*Short exercise*
Please write out, without any changes, the part of the listing that opens with the line containing "31) label: TILBUD" and closes with the line containing "347, 505, 353)", both of those lines included.

*Input data*

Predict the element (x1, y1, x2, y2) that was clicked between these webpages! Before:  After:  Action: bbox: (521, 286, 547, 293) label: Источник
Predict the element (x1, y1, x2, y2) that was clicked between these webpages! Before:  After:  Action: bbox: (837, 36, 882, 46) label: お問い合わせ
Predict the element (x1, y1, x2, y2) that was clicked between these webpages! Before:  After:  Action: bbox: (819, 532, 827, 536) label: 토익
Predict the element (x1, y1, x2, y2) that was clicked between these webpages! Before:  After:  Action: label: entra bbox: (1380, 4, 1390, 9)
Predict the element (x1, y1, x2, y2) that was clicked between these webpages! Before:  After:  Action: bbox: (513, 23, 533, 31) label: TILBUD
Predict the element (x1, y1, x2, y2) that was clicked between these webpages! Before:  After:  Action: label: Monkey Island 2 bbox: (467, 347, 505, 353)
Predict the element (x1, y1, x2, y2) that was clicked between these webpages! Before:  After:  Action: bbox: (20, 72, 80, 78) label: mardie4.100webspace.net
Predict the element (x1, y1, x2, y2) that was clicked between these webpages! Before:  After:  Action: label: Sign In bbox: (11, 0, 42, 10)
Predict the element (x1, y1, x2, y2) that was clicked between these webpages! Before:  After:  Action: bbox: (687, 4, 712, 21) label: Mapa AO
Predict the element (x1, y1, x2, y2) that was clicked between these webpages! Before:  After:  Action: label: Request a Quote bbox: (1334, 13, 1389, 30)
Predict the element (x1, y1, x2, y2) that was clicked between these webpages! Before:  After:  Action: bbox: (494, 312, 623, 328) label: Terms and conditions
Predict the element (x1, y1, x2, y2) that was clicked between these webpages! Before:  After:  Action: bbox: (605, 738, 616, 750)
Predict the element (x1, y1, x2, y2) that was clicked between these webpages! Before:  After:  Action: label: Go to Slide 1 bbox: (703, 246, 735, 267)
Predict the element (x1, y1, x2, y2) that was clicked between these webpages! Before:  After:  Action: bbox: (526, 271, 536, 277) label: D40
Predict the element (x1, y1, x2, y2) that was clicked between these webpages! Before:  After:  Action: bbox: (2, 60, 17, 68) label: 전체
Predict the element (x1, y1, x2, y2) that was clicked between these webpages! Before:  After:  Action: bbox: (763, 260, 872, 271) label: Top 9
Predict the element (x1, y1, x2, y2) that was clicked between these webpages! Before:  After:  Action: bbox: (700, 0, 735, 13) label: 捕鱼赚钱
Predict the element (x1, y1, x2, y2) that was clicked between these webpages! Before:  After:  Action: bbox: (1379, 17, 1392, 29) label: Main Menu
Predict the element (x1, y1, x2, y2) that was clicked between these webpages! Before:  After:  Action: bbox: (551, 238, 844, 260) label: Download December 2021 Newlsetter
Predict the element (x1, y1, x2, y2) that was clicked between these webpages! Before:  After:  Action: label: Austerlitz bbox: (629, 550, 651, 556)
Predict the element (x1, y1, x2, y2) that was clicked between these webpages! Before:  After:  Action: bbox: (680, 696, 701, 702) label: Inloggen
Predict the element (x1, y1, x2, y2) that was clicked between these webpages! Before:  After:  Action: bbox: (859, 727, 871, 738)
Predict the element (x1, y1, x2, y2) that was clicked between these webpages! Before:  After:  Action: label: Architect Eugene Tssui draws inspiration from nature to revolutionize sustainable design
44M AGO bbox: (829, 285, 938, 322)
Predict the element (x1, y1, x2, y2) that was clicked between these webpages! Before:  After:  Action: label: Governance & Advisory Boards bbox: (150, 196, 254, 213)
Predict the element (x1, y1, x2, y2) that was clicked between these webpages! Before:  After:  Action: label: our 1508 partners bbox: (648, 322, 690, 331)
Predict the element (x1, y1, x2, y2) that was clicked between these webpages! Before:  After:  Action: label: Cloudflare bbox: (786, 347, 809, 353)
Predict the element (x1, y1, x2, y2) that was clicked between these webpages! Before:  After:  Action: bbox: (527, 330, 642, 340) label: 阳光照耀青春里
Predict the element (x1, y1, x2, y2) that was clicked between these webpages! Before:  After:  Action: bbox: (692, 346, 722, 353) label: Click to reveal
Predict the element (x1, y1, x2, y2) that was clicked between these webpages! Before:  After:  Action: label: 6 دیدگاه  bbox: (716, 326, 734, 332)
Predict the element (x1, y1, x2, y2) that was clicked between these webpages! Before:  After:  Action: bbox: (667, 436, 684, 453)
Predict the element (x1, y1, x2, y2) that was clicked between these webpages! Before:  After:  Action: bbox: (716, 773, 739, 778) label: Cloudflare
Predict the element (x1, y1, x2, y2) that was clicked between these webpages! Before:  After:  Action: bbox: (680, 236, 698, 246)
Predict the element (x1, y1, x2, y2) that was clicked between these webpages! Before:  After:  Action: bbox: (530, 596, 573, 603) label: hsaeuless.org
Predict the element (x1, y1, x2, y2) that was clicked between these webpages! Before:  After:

*Solution below*
Predict the element (x1, y1, x2, y2) that was clicked between these webpages! Before:  After:  Action: bbox: (513, 23, 533, 31) label: TILBUD
Predict the element (x1, y1, x2, y2) that was clicked between these webpages! Before:  After:  Action: label: Monkey Island 2 bbox: (467, 347, 505, 353)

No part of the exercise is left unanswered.